Film Review: ‘Headhunters’

★★★★☆

One of the surprise hits at last year’s BFI London Film Festival, Morten Tyldum‘s Norwegian thriller Headhunters (2011) enjoys an unlikely but deserved UK release this week, in keeping with our country’s current affection for Scandinavian fiction. Adapted from Jo Nesbø’s novel of the same name, Tyldum‘s film is a twisty, unpredictable and darkly funny tale that’s certainly worth your time.

Like any crime thriller worth its salt, there is a dual meaning to the title. Roger Brown (Askel Hennie) feigns a life as a corporate headhunter, recruiting potential businessmen for wealthy potential clients – a nifty means by which to scout out expensive paintings for his lucrative art theft operations. Roger is charming, experienced, and meticulous, and sales of his stolen paintings on the black market afford him endless riches, sharp suits, a luxurious Oslo mansion and a hot wife (Synnøve Macody Lund). But when he stumbles upon a painting which could set him for life – a “one last job”, then – he quickly finds himself head-hunted in the non-corporate, more murderous sense.

Headhunters is a terrific adaptation, never feeling too bogged down with the trappings of the burdensome source. Only occasionally does the plot seem a little jumbled, most notably towards the conclusion when some loose ends have to be tied up, and even then you suspect some elements would be easier to grasp with a command of the Norwegian language.

But for the most part it zips along, masterfully paced with action that snowballs with jaw-dropping, seat-edging progression. Things go rapidly from great to bad to worse: as Roger is ruthlessly hunted by dashing bad guy Clas (Nikolaj Coster-Waldau), events become increasingly (and enjoyably) harder to predict. Who is double-crossing Roger? Can his wife be trusted? Who is Clas, and what is his past? These questions keep you guessing, and engrossed.

Headhunters is also unexpectedly and frequently hilarious, a heaped spoonful of black humour dolloped throughout. Two stand-out sequences in particular will sit uneasily in your memory long after the cinema lights have come back up: a toe-curling moment with a blunt razor, apparently performed for real, and a gross-out scene involving a herculean amount of faeces which will prove hard to scrub from the memory.

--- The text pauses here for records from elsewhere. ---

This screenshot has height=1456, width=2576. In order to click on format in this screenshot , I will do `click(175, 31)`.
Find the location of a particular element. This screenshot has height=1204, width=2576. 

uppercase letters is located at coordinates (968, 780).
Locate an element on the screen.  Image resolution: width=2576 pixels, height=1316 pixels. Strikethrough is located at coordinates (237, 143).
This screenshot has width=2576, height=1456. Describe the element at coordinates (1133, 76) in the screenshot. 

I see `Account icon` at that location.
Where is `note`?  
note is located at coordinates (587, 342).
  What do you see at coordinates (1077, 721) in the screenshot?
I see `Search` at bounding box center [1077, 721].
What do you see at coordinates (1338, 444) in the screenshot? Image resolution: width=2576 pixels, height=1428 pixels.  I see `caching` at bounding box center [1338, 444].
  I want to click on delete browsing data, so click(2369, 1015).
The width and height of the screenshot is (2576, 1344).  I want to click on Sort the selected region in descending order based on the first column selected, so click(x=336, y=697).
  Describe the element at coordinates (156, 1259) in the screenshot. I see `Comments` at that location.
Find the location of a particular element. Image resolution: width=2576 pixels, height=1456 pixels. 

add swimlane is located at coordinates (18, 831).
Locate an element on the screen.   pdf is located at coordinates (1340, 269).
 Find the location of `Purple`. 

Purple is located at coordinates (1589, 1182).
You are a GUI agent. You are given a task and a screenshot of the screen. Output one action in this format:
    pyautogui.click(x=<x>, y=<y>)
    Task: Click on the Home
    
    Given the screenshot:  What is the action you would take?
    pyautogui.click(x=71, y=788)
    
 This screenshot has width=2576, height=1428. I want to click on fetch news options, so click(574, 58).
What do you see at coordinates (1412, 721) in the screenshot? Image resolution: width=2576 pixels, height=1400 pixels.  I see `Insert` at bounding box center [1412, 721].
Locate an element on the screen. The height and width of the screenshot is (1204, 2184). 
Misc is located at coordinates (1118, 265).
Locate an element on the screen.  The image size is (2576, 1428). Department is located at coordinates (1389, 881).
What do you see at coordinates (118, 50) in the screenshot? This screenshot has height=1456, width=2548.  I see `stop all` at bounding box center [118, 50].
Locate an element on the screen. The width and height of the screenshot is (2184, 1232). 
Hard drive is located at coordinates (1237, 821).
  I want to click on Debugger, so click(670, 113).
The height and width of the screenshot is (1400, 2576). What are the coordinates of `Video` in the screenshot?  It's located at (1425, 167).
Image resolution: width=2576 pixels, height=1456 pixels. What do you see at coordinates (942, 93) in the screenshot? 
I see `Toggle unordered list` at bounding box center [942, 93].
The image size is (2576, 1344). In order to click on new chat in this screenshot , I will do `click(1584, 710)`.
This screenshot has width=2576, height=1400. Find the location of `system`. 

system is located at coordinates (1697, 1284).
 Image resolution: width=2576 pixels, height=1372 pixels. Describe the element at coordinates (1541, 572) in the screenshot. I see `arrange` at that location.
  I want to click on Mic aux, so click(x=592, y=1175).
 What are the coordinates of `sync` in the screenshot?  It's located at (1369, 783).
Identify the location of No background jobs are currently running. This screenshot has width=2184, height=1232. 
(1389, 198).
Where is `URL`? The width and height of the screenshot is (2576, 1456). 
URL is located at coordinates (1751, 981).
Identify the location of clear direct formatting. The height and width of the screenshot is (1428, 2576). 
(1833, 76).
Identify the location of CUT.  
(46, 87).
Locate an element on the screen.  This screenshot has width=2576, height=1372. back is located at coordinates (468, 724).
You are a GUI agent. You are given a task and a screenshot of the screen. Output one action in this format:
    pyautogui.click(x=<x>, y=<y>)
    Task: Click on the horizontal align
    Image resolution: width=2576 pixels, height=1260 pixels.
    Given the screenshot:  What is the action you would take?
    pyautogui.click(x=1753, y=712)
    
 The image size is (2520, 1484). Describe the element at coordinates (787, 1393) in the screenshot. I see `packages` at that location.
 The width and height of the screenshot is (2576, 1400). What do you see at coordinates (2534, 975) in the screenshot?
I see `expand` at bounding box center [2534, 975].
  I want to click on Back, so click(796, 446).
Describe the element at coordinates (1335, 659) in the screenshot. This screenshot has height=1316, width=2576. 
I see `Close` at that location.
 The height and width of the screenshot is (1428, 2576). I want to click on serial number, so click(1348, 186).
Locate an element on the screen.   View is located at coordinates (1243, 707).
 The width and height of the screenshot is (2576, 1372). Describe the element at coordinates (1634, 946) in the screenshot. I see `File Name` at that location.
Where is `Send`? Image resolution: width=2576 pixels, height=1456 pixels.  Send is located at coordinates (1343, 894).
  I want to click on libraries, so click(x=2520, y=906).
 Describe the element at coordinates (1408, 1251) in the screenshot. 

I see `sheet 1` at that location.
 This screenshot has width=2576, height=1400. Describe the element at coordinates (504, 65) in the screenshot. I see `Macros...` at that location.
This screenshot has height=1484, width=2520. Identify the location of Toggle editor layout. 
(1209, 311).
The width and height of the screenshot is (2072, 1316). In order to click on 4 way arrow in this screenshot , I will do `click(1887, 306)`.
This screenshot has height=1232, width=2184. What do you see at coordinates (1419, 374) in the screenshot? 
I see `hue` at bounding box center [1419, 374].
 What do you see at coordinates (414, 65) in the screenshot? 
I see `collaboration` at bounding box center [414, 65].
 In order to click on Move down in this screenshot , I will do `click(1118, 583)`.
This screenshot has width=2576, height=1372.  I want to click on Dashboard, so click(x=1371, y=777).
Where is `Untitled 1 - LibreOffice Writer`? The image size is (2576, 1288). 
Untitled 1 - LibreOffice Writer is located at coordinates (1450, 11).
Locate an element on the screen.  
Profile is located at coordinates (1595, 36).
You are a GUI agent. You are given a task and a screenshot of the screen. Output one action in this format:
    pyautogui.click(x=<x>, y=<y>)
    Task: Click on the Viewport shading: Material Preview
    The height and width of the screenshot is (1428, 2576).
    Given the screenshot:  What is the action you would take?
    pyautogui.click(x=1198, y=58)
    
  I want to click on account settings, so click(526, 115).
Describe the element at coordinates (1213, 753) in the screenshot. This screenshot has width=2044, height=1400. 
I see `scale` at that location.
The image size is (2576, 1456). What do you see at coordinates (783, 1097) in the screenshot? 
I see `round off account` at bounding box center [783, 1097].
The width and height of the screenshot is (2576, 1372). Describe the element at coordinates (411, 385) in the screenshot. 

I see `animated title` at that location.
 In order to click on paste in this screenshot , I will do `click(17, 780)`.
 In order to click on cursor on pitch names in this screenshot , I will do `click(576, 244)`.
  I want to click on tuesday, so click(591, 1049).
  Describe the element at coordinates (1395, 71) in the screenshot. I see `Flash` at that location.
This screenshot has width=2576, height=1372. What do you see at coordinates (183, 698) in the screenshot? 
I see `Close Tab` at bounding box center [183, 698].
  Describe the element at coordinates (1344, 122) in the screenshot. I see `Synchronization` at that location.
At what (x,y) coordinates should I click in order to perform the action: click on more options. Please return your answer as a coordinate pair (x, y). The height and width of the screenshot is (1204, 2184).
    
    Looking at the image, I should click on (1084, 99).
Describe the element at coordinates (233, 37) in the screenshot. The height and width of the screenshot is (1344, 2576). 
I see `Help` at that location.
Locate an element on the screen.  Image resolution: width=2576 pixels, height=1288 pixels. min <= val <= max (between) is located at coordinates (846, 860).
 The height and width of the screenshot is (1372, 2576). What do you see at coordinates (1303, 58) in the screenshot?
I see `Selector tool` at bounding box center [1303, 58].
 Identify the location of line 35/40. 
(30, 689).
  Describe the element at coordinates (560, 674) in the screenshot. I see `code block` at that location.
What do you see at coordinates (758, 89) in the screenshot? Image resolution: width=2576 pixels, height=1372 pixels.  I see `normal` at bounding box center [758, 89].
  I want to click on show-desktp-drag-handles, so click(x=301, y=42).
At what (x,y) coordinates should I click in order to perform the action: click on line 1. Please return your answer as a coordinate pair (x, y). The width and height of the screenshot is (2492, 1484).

Roger Brown is a tricky leading man, who has already proved divisive among audiences. A true anti-hero, he’s deeply unlikeable from the off – greedy, manipulative and utterly self-absorbed. He is hard to love. But this gives his ultimate grisly redemption a rich and complex schadenfreude. Roger is played with determined skill and commitment by the superb Hennie, whose goggle-eyed Willem Defoe/Steve Buscemi-esque features affords him an slender undercurrent of derangement and just the right pitch of wild desperation.

With such a distasteful leading character, Headhunters will not be for everyone. But it ought to be. Ultimately, it’s a fantastically entertaining piece of cinema, of the cloth that Hollywood seems to have largely forgotten about. Catch it before Hollywood’s inevitable English-language remake (Mark Wahlberg is apparently interested) does an inevitably inferior job.